Reputation: 2407
This is my first scraper using scrapy.
I am trying to scrap video url, title from https://www.google.co.in/trends/hotvideos#hvsm=0 site.
import scrapy
from scrapy.item import Item, Field
from scrapy.spider import BaseSpider
from scrapy.selector import HtmlXPathSelector
class CraigslistItem(Item):
title = Field()
link = Field()
class DmozSpider(scrapy.Spider):
name = "google"
allowed_domains = ["google.co.in"]
start_urls = [
"https://www.google.co.in/trends/hotvideos#hvsm=0"
]
def parse(self, response):
#for sel in response.xpath('//body/div'):
hxs = HtmlXPathSelector(response)
sites = hxs.xpath("//span[@class='single-video-image-container']")
items = []
for sel in response.xpath("//span[@class='single-video-image-container']"):
item = CraigslistItem()
item['title'] = sel.xpath('a/text()').extract()

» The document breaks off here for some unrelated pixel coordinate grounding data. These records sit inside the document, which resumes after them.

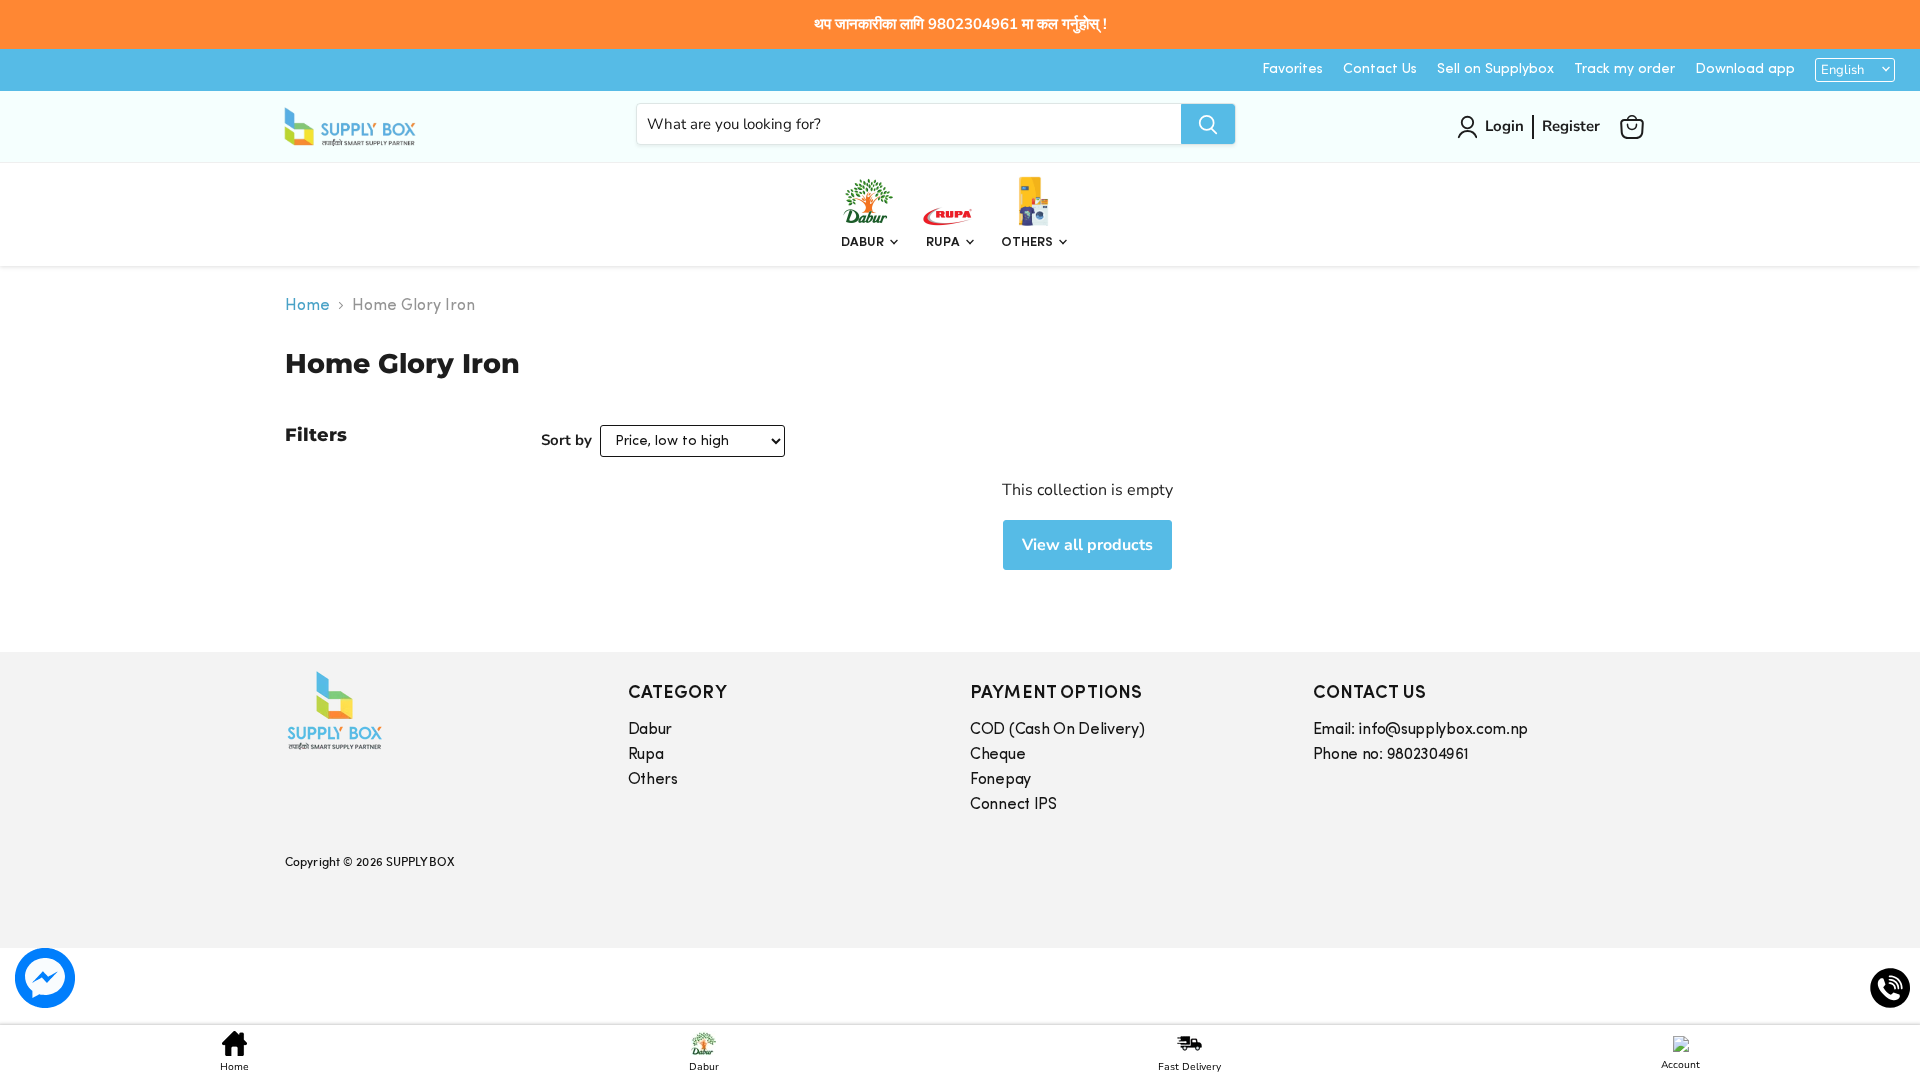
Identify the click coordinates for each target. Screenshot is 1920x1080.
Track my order (1624, 69)
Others (1028, 242)
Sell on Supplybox (1495, 69)
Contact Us (1380, 69)
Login (1504, 126)
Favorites (1292, 69)
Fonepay (1000, 780)
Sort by (566, 440)
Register (1571, 126)
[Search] (1208, 124)
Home (307, 306)
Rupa (944, 242)
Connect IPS (1013, 805)
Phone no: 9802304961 (1391, 755)
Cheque (997, 755)
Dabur (864, 242)
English (1842, 70)
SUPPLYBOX (420, 861)
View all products (1087, 545)
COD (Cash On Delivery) (1057, 730)
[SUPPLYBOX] (436, 710)
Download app (1745, 69)
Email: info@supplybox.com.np (1421, 730)
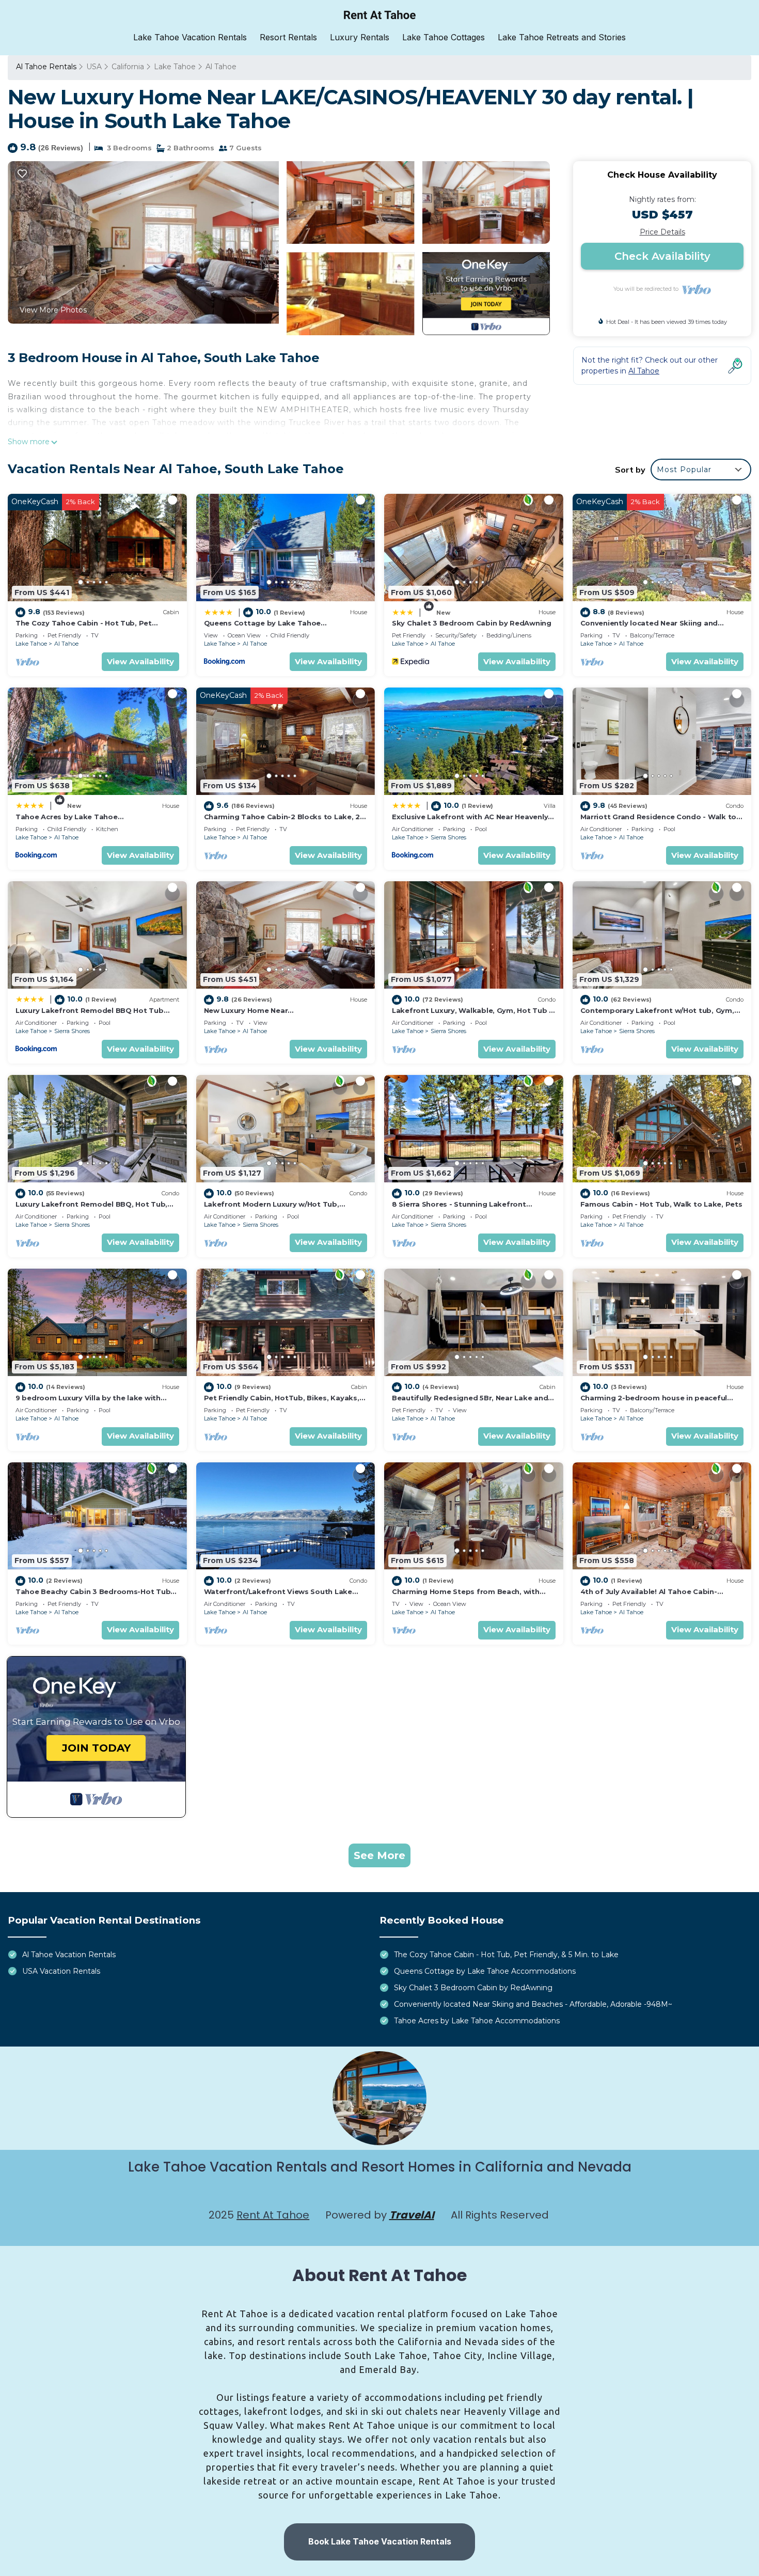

item['link'] = sel.xpath('a/@href').extract()
items.append(item)
print items
General walk through of what I am doing wrong would be much appreciable.
Upvotes: 0
Views: 660
Reputation: 1712
Use the help Scrapy
FormRequest
to get it done.
from scrapy.http import FormRequest
import json
class DmozSpider(scrapy.Spider):
name = "google"
allowed_domains = ["google.co.in"]
start_urls = [
"https://www.google.co.in/trends/hotvideos#hvsm=0"
]
def parse(self, response):
url = 'https://www.google.co.in/trends/hotvideos/hotItems'
formdata = {'hvd':'','geo': 'IN','mob': '0','hvsm': '0'}
yield FormRequest(url=url, formdata=formdata, callback=self.parse_data)
def parse_data(self, response):
json_response = json.loads(response.body)
videos = json_response.get('videoList')
for video in videos:
item = CraigslistItem()
item['title'] = video.get('title')
item['link'] = video.get('url')
yield item
Upvotes: 2